-- Start Passage provided --
Box 4. Obtain the resources in advance that will be needed to correct collection mode errors subsequently

Analysis of measurement effects requires the assumption that there is no non-observable composition bias between respondents via different collection modes and that each respondent via one collection mode will find a comparable individual among respondents via the other mode. There are solutions available to ensure the closest possible alignment with these assumptions, but they must be thought out in advance of the collection operations.

  • An initial method involves having a disjointed control sample, on which the survey will be conducted via one of the mixed-mode sample collection modes. Ideally, the protocol dedicated to this sample should not only be based on the reference mode for the subject of the survey (i.e. leading to minimal measurement bias) but should also maximise the collection rate, which is often difficult. In the event of a trade-off between reducing measurement bias and maximising the collection rate, preference should be given to the collection rate, so as to obtain a sample containing all the profiles to be compared in each collection mode. This method can therefore be widely applied to multiple sub-samples, resulting in several different combinations of collection methods.
  • Another method, which supplements the first, is to add relevant questions directly to the questionnaire. These questions should make it possible to ensure comparability between respondents via each of the collection methods in a more robust way than with the information available in the sampling frame or with conventional socio-demographic variables. For example, they may relate to the uses of different collection methods. It is important, however, that these variables are not themselves subject to measurement effects.

These methods are effective, but there is always a risk that profiles of specific respondents will have very little representation via one collection mode, making it difficult to assess and correct measurement effects. In addition, the effects can vary from one sub-population to another, which can greatly complicate the analysis.

  • Another method, which performs particularly well, involves re-interviewing the same individuals, with a certain delay, via two different collection methods. The test is based on the strong assumption that the responses provided via the second mode are not affected by the earlier participation in the first method. In so far as the situation created by this protocol is very artificial, it is necessary to take particular care regarding contact with the respondent. It is also recommended that changes be made to the questionnaire, replacing the least important questions with didactic efforts to justify this fresh interview (Ouvrir dans un nouvel ongletKlausch, 2014).
-- End Passage provided --
Instructions -
A. In the passage on survey collection modes, what should be preferred when reducing measurement bias and maximizing the collection rate can't both be achieved?
B. Reproduce the part of the passage on survey collection modes that opens with the words containing "Box 4. Obtain the" and closes with "the collection operations.".
C. List every method the passage on survey collection modes gives for dealing with measurement effects between collection modes.
The lines after this are not needed for anything here.
-- Start Supplied records --
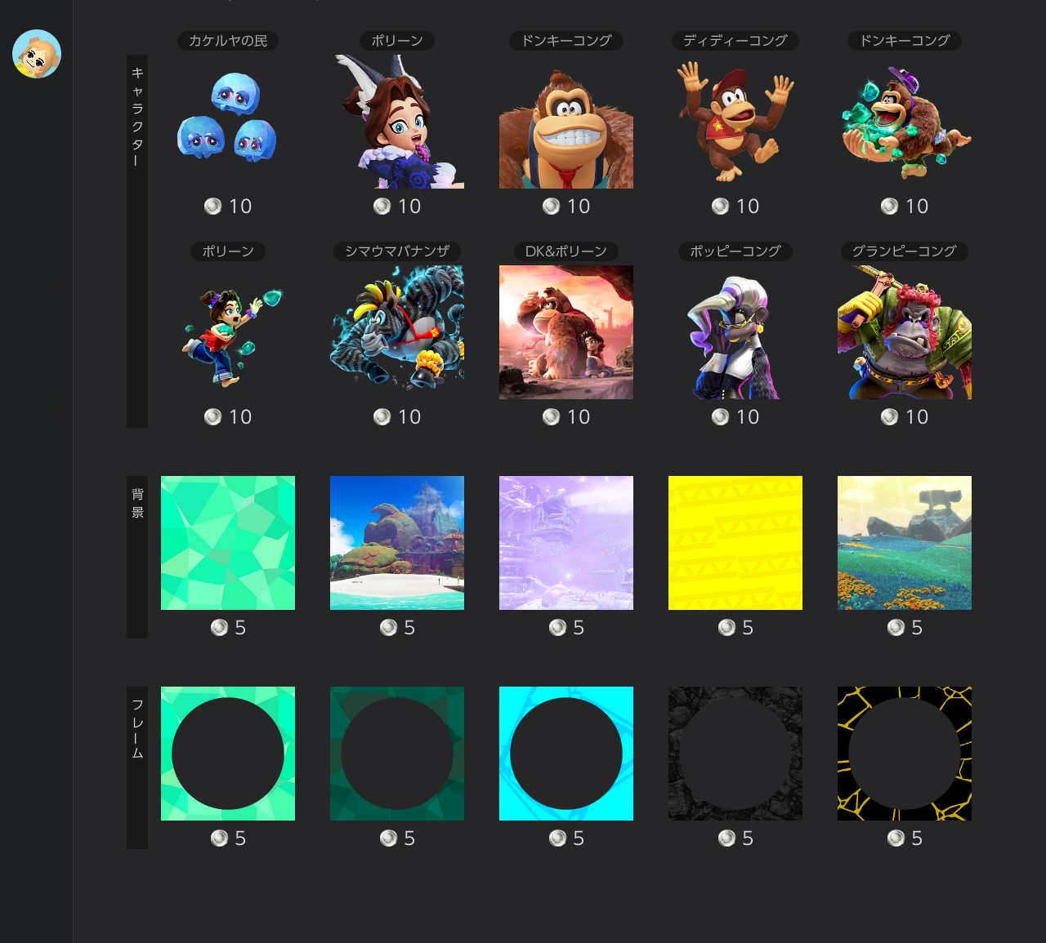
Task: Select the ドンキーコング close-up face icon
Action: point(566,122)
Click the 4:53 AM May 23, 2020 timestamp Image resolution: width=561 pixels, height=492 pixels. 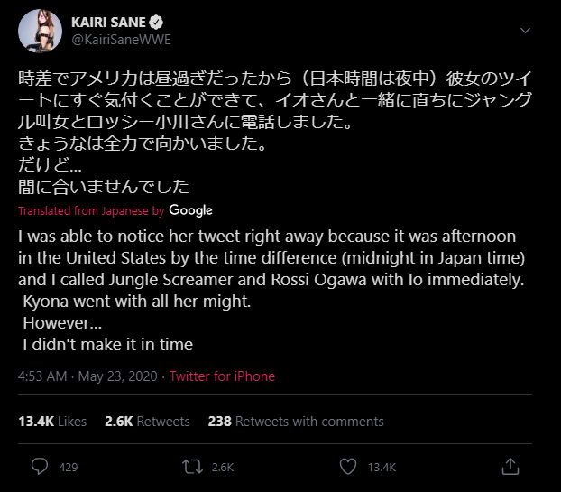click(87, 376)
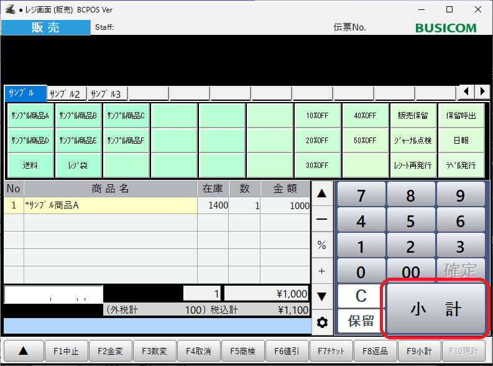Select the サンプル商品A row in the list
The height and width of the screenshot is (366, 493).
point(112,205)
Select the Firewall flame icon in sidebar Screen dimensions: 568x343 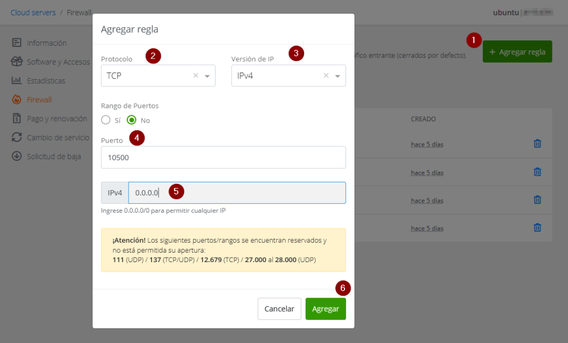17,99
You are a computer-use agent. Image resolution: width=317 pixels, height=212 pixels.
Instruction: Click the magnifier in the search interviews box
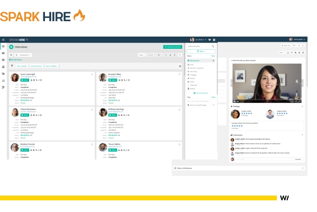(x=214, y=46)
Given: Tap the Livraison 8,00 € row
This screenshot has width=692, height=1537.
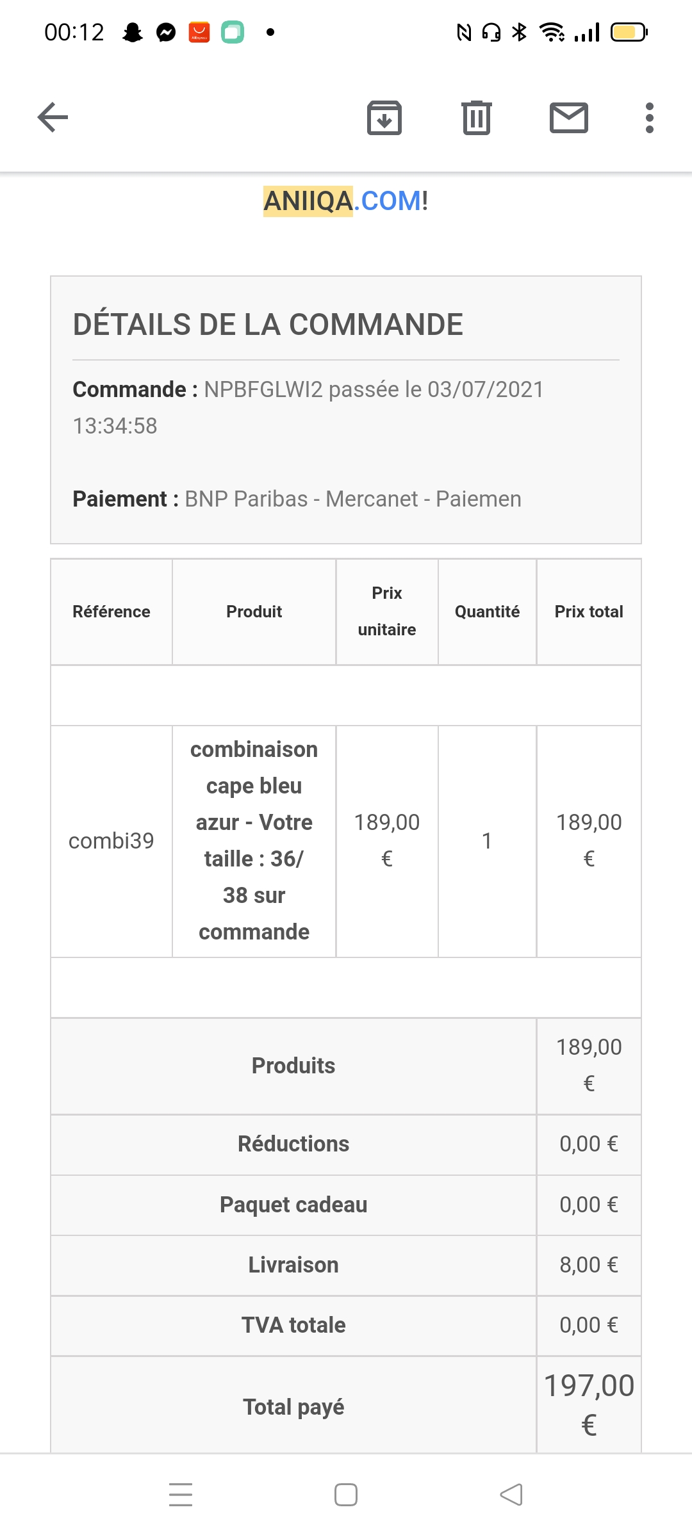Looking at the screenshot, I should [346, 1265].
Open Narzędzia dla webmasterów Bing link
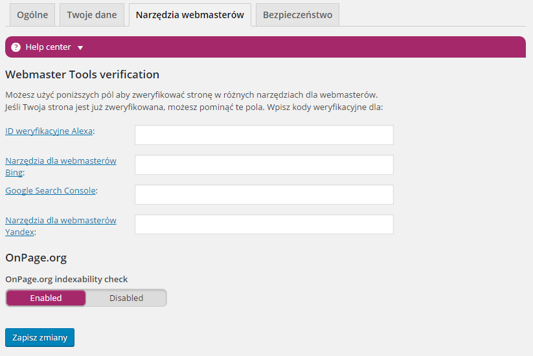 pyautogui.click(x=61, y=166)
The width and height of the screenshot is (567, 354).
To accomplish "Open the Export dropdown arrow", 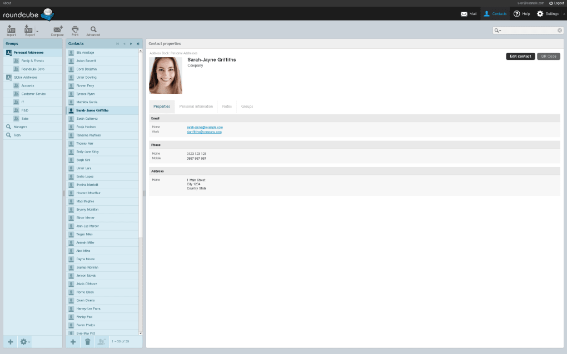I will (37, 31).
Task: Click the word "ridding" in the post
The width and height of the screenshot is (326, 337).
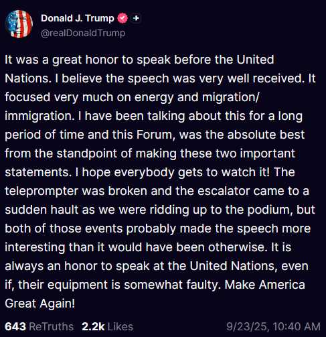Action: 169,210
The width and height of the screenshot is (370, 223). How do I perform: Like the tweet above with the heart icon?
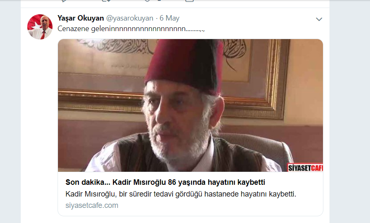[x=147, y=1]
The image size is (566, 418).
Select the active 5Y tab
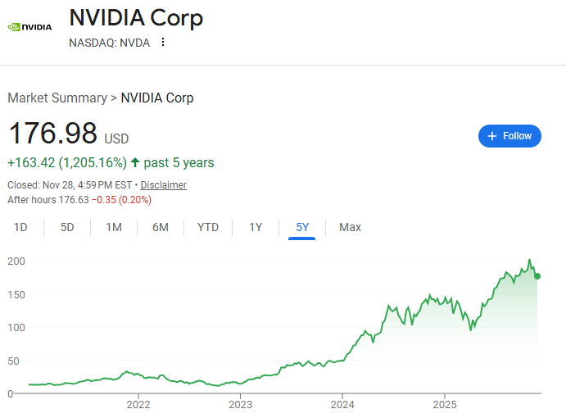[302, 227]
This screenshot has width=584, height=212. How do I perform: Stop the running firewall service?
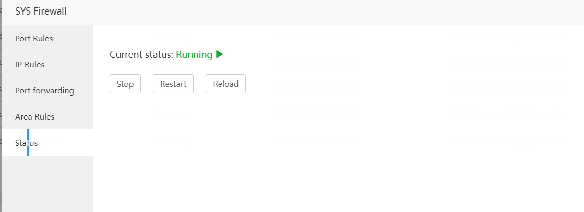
-- End Supplied records --
Exercise solutions -
A. The collection rate should be preferred.

B.
Box 4. Obtain the resources in advance that will be needed to correct collection mode errors subsequently

Analysis of measurement effects requires the assumption that there is no non-observable composition bias between respondents via different collection modes and that each respondent via one collection mode will find a comparable individual among respondents via the other mode. There are solutions available to ensure the closest possible alignment with these assumptions, but they must be thought out in advance of the collection operations.

C.
- Having a disjointed control sample surveyed through one of the mixed-mode collection modes
- Adding relevant questions directly to the questionnaire
- Re-interviewing the same individuals, with a certain delay, via two different collection methods